Research Seminar - Jason Calvin

As materials approach the nanoscale, they begin to exhibit size dependent properties. In particular, a larger fraction of atoms that make up the whole of the material are located on the material’s surface. Colloidal nanocrystals are commonly synthesized where their surfaces are terminated by organic molecules, often referred to as ligands. In this talk, I will present the work that I have done during my graduate studies on understanding the thermodynamics of the surfaces of  colloidal nanocrystals and reactions that occur on their surfaces. In particular, collective effects originating from long aliphatic carbon chains that make up an organic ligand shell will be discussed and their effect on reaction thermodynamics and the structure of the organic ligand shell. Additionally, tight binding groups at the organic/inorganic interface affect the surface energy of these nanocrystals. Using calorimetry, we have measured a negative surface in many semiconductor nanocrystals, and implications of these measurements will be discussed.

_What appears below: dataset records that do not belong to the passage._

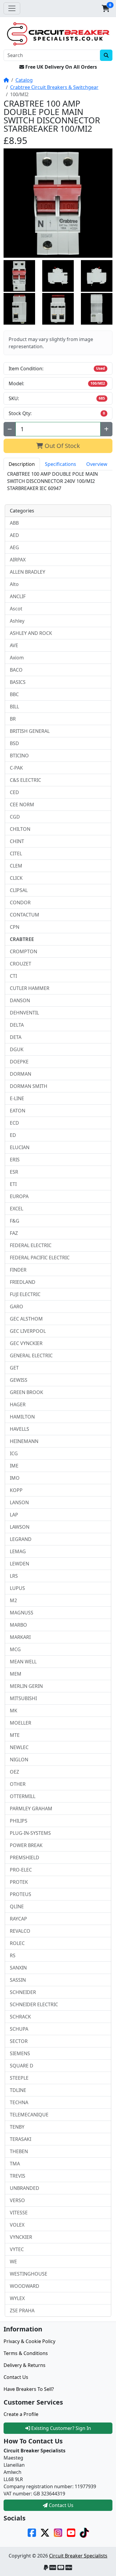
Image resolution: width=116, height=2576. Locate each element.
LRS (14, 1576)
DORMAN (20, 1074)
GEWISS (18, 1380)
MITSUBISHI (23, 1698)
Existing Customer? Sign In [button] (60, 2428)
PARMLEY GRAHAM (31, 1808)
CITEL (16, 853)
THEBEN (19, 2151)
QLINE (17, 1906)
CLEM (16, 865)
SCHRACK (20, 2016)
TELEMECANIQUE (29, 2114)
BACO (16, 670)
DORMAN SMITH (28, 1086)
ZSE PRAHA (22, 2310)
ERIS (15, 1159)
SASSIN (18, 1980)
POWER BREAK (26, 1845)
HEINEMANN (24, 1441)
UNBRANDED (24, 2188)
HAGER (18, 1404)
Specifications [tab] (60, 464)
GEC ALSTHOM (26, 1318)
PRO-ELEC (21, 1869)
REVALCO (20, 1931)
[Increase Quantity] (106, 429)
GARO (16, 1306)
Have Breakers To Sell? (29, 2389)
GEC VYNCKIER (26, 1343)
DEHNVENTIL (24, 1012)
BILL (14, 706)
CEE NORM (22, 804)
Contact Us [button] (60, 2505)
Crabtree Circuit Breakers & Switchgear (54, 87)
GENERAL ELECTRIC (31, 1355)
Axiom (17, 657)
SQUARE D (21, 2065)
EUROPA (19, 1196)
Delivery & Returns (25, 2365)
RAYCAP (18, 1918)
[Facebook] (32, 2532)
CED (14, 792)
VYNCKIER (21, 2237)
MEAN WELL (23, 1661)
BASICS (18, 682)
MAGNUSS (21, 1612)
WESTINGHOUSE (28, 2273)
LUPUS (17, 1588)
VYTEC (17, 2249)
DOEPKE (19, 1061)
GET (14, 1367)
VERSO (17, 2200)
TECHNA (19, 2102)
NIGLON (19, 1759)
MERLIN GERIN (26, 1686)
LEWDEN (19, 1563)
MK (13, 1710)
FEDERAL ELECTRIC (30, 1245)
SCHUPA (19, 2029)
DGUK (16, 1049)
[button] (105, 8)
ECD (14, 1123)
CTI (13, 976)
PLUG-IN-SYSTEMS (30, 1833)
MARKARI (20, 1637)
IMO (15, 1478)
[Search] (106, 55)
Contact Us (16, 2377)
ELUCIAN (19, 1147)
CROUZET (20, 963)
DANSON (20, 1000)
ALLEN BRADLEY (27, 572)
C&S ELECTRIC (25, 780)
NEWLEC (19, 1747)
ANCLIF (18, 596)
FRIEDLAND (22, 1282)
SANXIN (18, 1967)
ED (13, 1135)
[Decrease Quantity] (10, 429)
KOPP (16, 1490)
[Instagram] (58, 2532)
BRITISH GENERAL (30, 731)
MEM (15, 1674)
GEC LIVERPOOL (28, 1331)
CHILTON (20, 829)
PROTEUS (20, 1894)
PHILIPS (18, 1820)
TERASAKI (20, 2139)
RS (12, 1955)
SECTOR (19, 2041)
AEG (14, 547)
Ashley (17, 621)
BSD (14, 743)
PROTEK (19, 1882)
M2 (13, 1600)
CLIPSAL (19, 890)
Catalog (24, 80)
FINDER (18, 1269)
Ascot (16, 608)
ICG (14, 1453)
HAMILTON (22, 1416)
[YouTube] (71, 2532)
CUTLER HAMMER (29, 988)
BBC (14, 694)
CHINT (17, 841)
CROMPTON (23, 951)
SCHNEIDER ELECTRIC (34, 2004)
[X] (45, 2532)
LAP (14, 1514)
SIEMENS (20, 2053)
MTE (15, 1735)
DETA (15, 1037)
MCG (15, 1649)
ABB (14, 523)
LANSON (19, 1502)
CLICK (16, 878)
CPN (14, 927)
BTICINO (19, 755)
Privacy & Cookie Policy (29, 2341)
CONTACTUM (24, 914)
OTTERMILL (22, 1796)
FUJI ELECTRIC (25, 1294)
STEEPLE (19, 2078)
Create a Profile (21, 2414)
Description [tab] (22, 464)
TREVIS (17, 2176)
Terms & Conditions (26, 2353)
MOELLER (20, 1723)
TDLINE (18, 2090)
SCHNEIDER (23, 1992)
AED (14, 535)
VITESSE (19, 2212)
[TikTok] (84, 2532)
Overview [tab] (96, 464)
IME (14, 1465)
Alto (14, 584)
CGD (15, 816)
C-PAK (16, 767)
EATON (17, 1110)
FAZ (14, 1233)
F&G (14, 1221)
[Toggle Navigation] (12, 8)
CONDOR (20, 902)
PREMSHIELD (24, 1857)
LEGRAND (21, 1539)
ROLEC (17, 1943)
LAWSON (19, 1527)
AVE (14, 645)
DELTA (17, 1025)
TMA (15, 2163)
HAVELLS (19, 1429)
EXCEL (16, 1208)
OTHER (18, 1784)
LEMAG (18, 1551)
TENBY (17, 2127)
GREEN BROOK (26, 1392)
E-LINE (17, 1098)
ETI (13, 1184)
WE (13, 2261)
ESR (14, 1172)
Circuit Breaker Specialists (78, 2555)
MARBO (18, 1625)
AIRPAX (18, 559)
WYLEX (17, 2298)
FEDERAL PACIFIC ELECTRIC (40, 1257)
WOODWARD (24, 2286)
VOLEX (17, 2225)
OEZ (14, 1771)
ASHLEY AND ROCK (31, 633)
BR (13, 719)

Jason Calvin is a graduate student at the University of California, Berkeley in the Department of Chemistry where he works in Dr. Paul Alivisatos lab studying nanocrystal thermodynamics.

He received his B.S. degree from Brigham Young University in Chemistry in 2018 where he worked with Dr. Brian Woodfield studying low temperature heat capacities of materials.

Jason’s current research utilizes traditional calorimetry techniques to study the thermodynamics of small systems and to probe how the surface chemistry of nanocrystals can inform their properties and stability.

Jason will be graduating this semester and has accepted a position to work in Dr. Jarad Mason’s lab at Harvard University as a postdoctoral researcher this fall.